CAPITULO XII
1. Con mucha diligencia comencé pues en Roma lo que me había llevado a ella; la enseñanza del arte de la Retórica. Primero reuní en mi casa a algunos que habían tenido ya noticia de mí y por los cuales me conocieron luego otros. Y comencé a padecer en Roma vejaciones que no había conocido en Africa. Porque ciertamente no se usaban allí las "eversiones" que en Africa había yo conocido, pero en cambio se me anunció desde el principio que los estudiantes romanos se confabulaban para pasar a golpe de la clase de otro maestro abandonando al primero sin pagarle. Eran infieles a la palabra dada, les importaba mucho el dinero y menospreciaban la justicia. Odiábalos yo de todo corazón, aunque mi odio no era perfecto. Lo digo porque más me afectaba lo que yo podía padecer de su parte que no la injusticia que cometían con otros maestros.

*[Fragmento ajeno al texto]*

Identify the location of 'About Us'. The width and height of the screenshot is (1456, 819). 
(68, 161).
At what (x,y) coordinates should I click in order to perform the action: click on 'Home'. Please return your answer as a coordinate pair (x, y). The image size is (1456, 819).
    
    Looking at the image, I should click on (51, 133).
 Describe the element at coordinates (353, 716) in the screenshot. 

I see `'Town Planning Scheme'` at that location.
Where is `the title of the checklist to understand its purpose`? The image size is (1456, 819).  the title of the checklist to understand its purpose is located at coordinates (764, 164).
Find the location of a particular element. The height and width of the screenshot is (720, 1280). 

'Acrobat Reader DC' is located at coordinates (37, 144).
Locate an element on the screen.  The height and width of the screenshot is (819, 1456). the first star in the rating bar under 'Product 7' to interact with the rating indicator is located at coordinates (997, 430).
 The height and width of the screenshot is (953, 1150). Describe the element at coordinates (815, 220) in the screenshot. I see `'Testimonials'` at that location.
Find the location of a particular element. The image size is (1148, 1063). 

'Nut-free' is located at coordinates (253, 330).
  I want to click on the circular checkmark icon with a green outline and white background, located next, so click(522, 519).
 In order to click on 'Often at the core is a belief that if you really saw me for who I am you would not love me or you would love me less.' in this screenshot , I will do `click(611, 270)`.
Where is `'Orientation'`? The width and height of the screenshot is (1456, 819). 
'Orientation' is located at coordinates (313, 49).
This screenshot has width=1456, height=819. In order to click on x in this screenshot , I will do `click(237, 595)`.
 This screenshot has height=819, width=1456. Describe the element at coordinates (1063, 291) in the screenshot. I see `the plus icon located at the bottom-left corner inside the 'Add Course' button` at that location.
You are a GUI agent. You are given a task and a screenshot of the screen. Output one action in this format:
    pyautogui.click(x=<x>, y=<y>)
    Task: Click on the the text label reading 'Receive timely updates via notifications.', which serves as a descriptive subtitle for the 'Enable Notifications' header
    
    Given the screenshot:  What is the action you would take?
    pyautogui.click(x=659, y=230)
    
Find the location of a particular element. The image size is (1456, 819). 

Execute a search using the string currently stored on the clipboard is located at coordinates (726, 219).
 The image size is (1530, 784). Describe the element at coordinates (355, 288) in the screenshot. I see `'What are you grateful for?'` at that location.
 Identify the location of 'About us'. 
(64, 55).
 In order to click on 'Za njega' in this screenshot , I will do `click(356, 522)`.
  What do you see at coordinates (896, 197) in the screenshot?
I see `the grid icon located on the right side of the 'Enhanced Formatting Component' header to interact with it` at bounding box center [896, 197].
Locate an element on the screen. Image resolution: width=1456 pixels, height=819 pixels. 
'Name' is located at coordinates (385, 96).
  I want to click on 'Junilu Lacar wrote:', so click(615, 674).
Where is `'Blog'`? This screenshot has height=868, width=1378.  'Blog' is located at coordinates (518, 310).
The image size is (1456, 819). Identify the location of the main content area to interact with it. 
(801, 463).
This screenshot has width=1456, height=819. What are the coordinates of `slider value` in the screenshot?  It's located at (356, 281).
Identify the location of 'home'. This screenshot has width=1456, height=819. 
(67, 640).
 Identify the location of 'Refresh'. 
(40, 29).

2. Ciertamente son innobles estos tales, que fornicando lejos de ti aman esas burlas pasajeras y un lodoso lucro que cuando se lo toca mancha la mano y se abrazan a un mundo pasajero mientras te menosprecian a ti, que eres permanente y que perdonas al alma humana meretriz cuando se vuelve hacia ti. Y aun ahora detesto a esos tales perversos y descarriados, aunque los amo en el deseo de que se corrijan y que prefieran la ciencia que aprenden, al dinero con que la pagan y que más que a ella te estimen a ti, ¡oh Dios!, que eres verdad y superabundancia de bien cierto y de castísima paz. Pero entonces no quería yo que fueran malos por consideración de mi propio interés y para nada pensaba que fueran buenos para gloria de tu Nombre.